The marginalisation is undoubtedly rooted in ageism – in mainstream society and between women – and sexism, the menopause being inextricably linked to loss of fertility and women’s (heteronormative) reproductive social value. If I hear anything more about the ‘male menopause’ I shall scream, and not because of hormonal changes. Heterosexual men going through the ‘male menopause’ often trade in their original wives for younger models, starting a family all over again. Women going through the (real) menopause are saying goodbye to their chances of ever having any (more) birth children, whether they want them or not.
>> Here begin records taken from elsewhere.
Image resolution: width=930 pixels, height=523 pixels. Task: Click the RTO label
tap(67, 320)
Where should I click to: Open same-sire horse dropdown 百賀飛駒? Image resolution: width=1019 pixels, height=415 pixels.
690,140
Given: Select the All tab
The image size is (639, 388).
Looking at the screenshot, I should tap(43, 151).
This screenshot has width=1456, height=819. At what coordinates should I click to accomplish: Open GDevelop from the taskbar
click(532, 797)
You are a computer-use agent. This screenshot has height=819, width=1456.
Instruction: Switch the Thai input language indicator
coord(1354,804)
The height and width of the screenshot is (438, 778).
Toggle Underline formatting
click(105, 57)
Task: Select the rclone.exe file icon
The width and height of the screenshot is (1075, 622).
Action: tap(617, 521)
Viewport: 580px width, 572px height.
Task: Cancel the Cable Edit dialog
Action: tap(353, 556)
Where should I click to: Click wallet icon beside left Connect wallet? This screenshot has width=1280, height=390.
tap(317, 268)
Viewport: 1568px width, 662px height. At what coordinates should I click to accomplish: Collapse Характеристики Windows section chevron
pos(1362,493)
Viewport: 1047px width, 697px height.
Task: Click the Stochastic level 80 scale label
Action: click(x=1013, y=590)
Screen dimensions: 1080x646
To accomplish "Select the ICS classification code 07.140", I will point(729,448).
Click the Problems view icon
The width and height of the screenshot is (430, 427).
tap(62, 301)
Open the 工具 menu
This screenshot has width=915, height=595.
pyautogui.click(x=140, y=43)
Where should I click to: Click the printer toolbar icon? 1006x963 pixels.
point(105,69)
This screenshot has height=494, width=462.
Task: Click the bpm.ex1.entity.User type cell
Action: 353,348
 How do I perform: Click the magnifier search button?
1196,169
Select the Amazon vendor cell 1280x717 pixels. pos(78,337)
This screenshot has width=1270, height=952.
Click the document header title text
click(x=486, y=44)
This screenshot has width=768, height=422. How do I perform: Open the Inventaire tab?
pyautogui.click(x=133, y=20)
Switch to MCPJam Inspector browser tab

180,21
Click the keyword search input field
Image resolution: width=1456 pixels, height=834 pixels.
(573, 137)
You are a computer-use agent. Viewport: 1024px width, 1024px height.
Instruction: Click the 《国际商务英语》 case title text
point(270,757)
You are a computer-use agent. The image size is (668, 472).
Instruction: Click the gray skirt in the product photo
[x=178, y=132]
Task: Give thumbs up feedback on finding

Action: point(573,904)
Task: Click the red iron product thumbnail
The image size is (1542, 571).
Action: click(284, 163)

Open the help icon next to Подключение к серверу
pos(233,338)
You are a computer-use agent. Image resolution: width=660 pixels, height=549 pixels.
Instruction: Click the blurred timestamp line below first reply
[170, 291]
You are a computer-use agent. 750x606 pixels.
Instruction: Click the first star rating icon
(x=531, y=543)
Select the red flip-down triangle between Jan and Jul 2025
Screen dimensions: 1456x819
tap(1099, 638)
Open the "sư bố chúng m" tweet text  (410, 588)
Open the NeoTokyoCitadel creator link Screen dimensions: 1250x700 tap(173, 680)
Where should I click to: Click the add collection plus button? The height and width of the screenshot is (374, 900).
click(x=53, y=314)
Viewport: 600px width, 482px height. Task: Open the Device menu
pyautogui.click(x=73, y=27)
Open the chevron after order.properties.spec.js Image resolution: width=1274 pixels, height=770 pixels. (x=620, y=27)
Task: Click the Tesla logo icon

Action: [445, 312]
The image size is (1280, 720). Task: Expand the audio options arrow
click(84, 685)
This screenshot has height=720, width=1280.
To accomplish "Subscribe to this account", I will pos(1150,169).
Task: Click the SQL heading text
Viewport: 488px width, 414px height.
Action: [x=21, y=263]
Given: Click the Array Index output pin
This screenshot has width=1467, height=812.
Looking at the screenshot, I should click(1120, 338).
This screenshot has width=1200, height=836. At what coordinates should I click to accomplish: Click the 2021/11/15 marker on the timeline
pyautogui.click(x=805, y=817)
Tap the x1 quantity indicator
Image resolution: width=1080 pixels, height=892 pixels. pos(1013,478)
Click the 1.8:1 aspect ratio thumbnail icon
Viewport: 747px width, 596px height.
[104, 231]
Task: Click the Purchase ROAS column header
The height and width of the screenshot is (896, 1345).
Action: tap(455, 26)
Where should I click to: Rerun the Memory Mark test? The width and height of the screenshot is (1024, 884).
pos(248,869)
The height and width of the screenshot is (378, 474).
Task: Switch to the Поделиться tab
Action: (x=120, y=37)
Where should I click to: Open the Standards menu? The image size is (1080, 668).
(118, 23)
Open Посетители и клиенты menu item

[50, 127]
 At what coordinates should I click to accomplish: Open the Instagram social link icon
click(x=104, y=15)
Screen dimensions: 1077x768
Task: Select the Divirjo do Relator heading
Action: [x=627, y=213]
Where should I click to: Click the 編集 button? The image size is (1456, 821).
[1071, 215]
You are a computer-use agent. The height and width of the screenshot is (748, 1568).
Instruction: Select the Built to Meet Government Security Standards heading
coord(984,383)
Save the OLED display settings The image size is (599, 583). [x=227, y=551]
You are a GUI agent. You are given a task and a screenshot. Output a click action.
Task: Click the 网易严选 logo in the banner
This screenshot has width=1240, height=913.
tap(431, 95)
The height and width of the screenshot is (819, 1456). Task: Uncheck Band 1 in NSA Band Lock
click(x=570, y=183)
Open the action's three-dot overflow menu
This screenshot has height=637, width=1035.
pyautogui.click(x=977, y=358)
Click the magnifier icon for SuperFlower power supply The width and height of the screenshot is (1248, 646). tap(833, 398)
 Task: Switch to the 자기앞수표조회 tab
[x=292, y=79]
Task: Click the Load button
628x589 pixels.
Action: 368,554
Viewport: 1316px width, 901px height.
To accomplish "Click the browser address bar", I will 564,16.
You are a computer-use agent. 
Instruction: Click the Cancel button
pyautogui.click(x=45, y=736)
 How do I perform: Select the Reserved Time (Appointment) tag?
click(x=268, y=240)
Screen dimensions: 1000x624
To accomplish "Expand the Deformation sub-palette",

In the 1970’s a man shop assistant said, when I was being mildly assertive, ‘don’t worry about her, her period’s probably due.’ And this menopause issue feels somehow similar, something very sexist, but with the added dimension of ageism. It feels like social exclusion from/by a world geared up for young, virile, things who have no limits, and don’t want anything to do with someone who reminds them that there are limits, that our bodies change, and that, in the end, we die. It feels like another aspect of the false (masculine) denial of vulnerability as part of the human condition.  All (cisgender) women go through the menopause, for now at least. While for some it is plain sailing, for others it is not. We should embrace each other in care and solidarity before, during and afterwards, not leave women to go through the menopause silently, on the margins, and alone.